BEGIN SUPPLIED TEXT
Beacon council to stop weekly schedule
For the first time in more than 30 years, the Beacon City Council in 2026 will meet twice a month instead of weekly, beginning this month.
For decades, the council held two workshops and two voting meetings each month. It will now meet at 7 p.m. at City Hall on the first and third Mondays of the month. The meetings are broadcast via Zoom and YouTube.
Holidays force shifts from time to time. The second meeting this month will be held Jan. 20 because of Martin Luther King Jr. Day, and the second meeting in February will be on Feb. 17 because of Presidents Day.
The council has met most Mondays (except the fourth week in months with five Mondays) since 1992, the year before Mayor Lee Kyriacou began his first of nine terms as a council member. In 2024, it began meeting twice monthly in July and August, and last year added June.
"In a way, [the summer schedule] was a pilot to see if it adversely affected our ability to progress needed council business," said City Administrator Chris White, who crafts the agendas with the city attorneys, Kyriacou and Deputy City Administrator Ben Swanson.
There were no significant negative impacts, White said, but perhaps some positives. The council will begin each meeting with a workshop, at which votes are not taken. He said that the change will allow city staff to eliminate some repetition when briefing the council on agenda items.
The flow from the introduction of an issue to discussion to voting also might be easier for the public to track, he said. And the shift allows community and/or council members flexibility to attend meetings of the Beacon school board, held on the second and fourth Mondays, or the Dutchess County Legislature, on the second Monday.
END SUPPLIED TEXT
BEGIN STORED DATA
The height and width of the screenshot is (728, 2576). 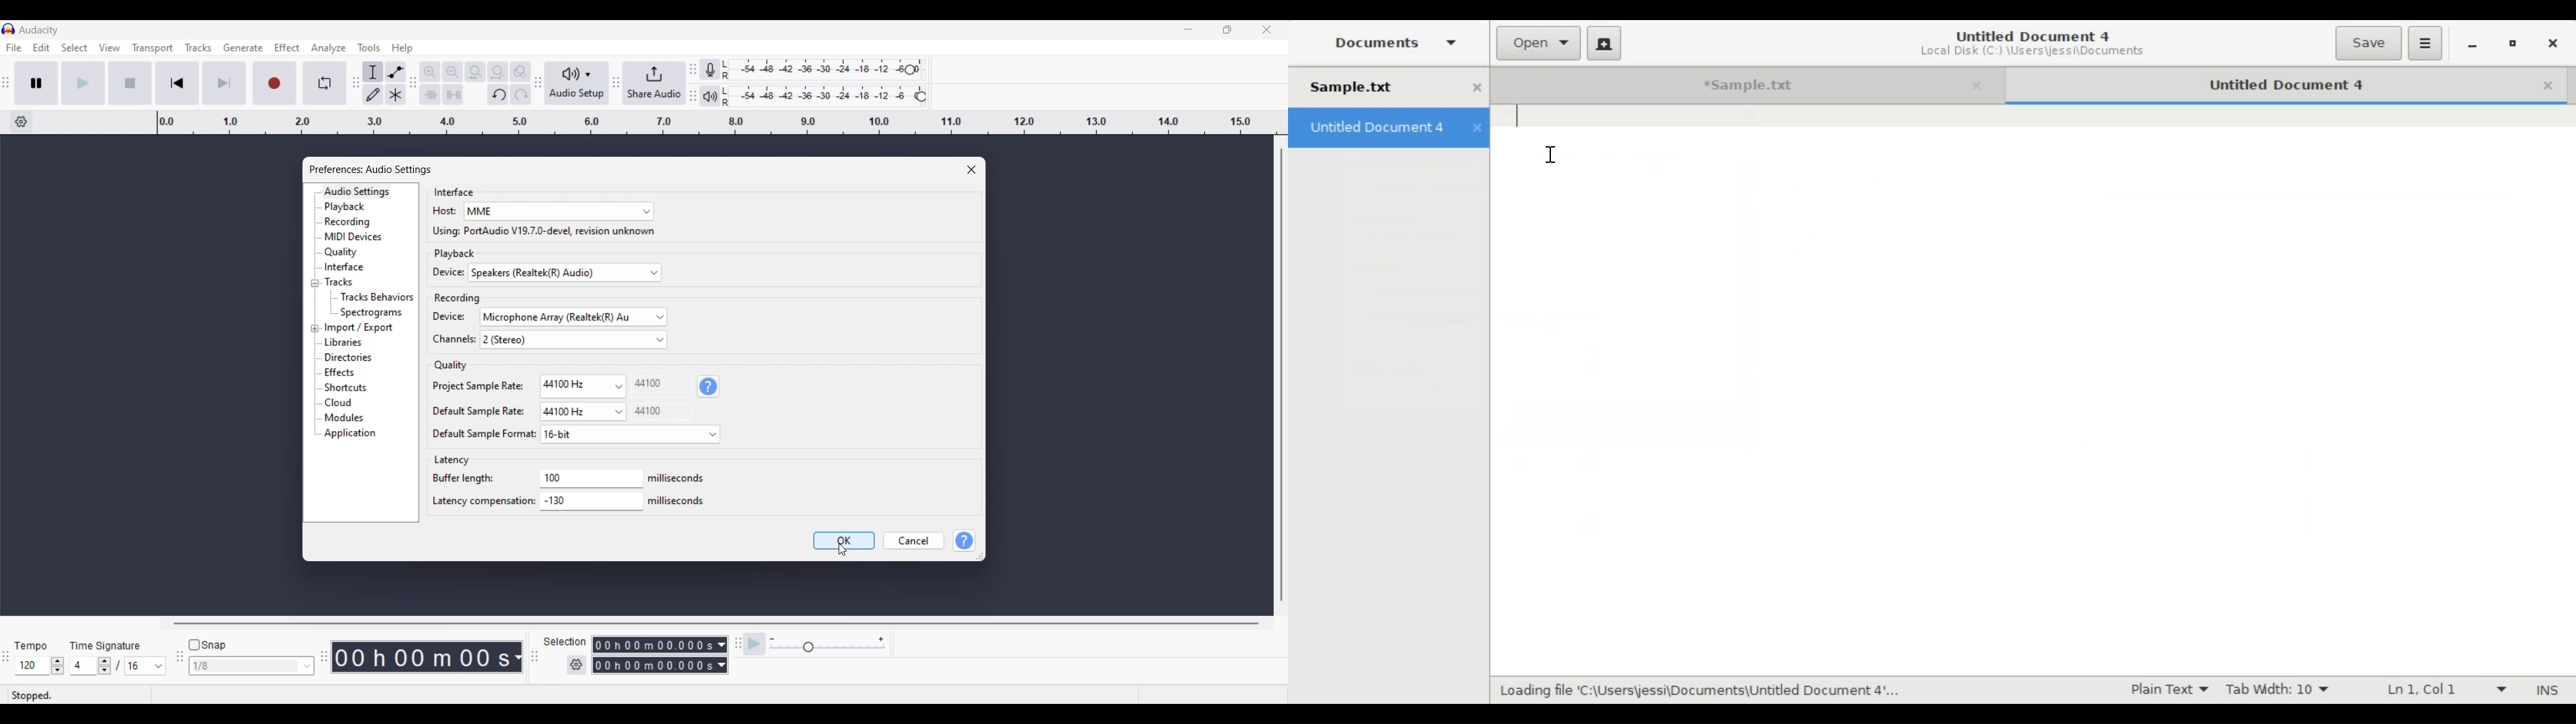 What do you see at coordinates (590, 479) in the screenshot?
I see `Input box for buffer length` at bounding box center [590, 479].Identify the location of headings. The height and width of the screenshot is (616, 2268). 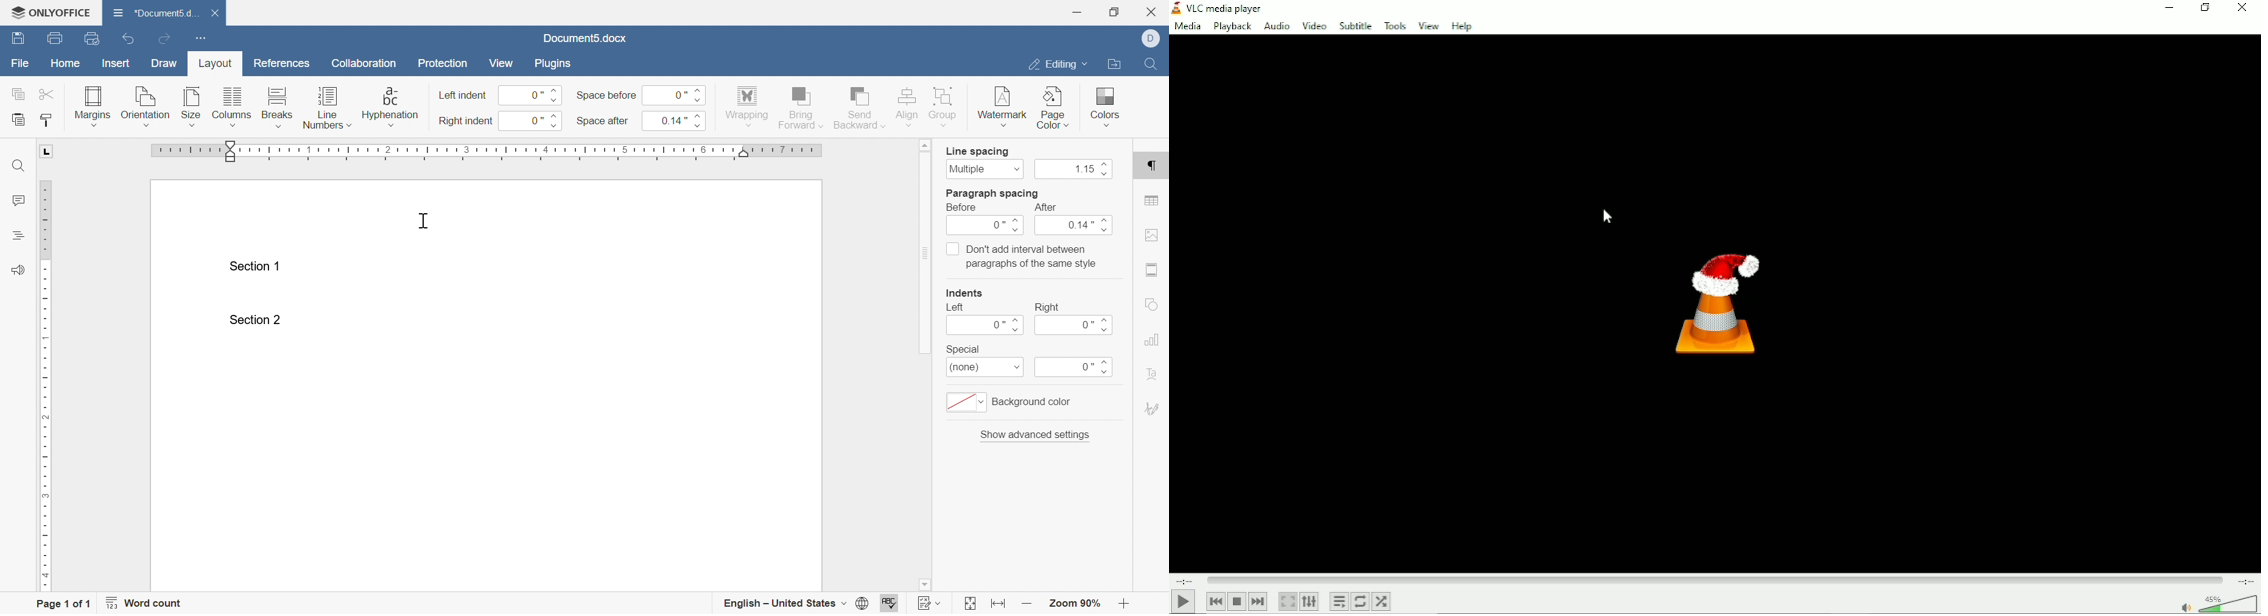
(16, 236).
END STORED DATA
§ **PROBLEMS TO SOLVE**:
• 1. In the Beacon council schedule article, what days will the council meet on now?
• 2. Translate this sentence from the Beacon council schedule article into Spanish: "It will now meet at 7 p.m. at City Hall on the first and third Mondays of the month."

§ **EXPECTED OUTPUTS**:
• 1. The first and third Mondays of the month, at 7 p.m.

• 2. Ahora se reunirá a las 7 p. m. en el Ayuntamiento el primer y el tercer lunes del mes.